++++ DATA UNDER STUDY

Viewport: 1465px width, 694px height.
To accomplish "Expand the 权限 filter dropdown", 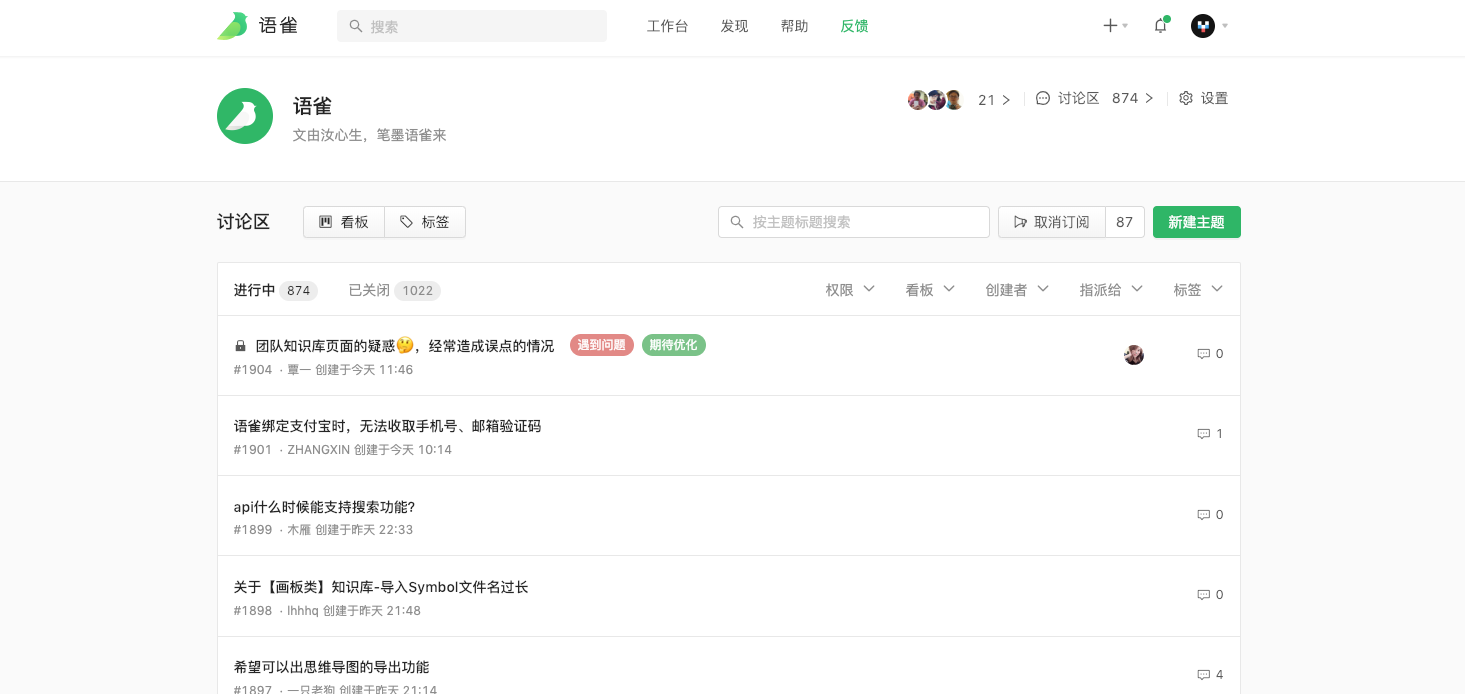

++++++++
++++ DATA UNDER STUDY

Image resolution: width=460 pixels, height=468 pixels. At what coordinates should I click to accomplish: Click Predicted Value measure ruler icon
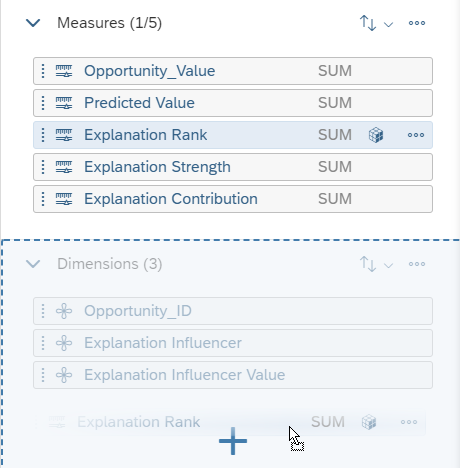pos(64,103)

++++++++
++++ DATA UNDER STUDY

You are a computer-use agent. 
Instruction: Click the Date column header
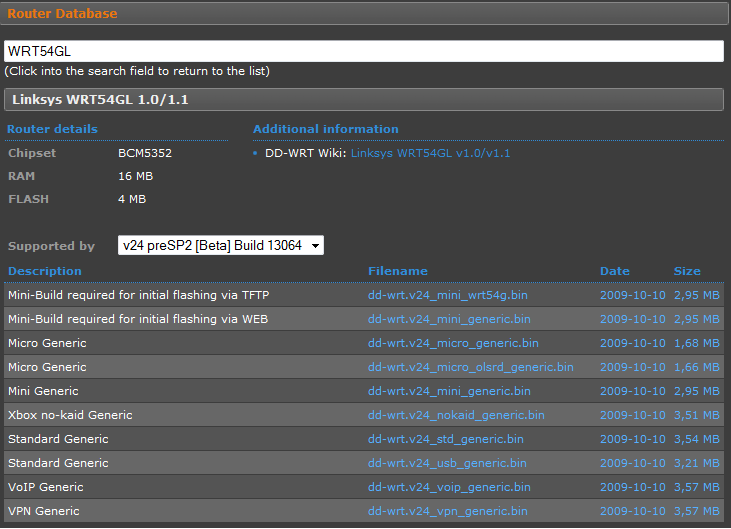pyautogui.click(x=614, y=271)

++++++++

• **YOUR INSTRUCTIONS**
A clean copy is needed of the lines in the listing above from the one with "Viewport: 1465px width, 694px height." through the one with "the 权限 filter", exact in every word and free of pictures.

• **SOLUTION FOR THIS PROBLEM**
Viewport: 1465px width, 694px height.
To accomplish "Expand the 权限 filter dropdown", 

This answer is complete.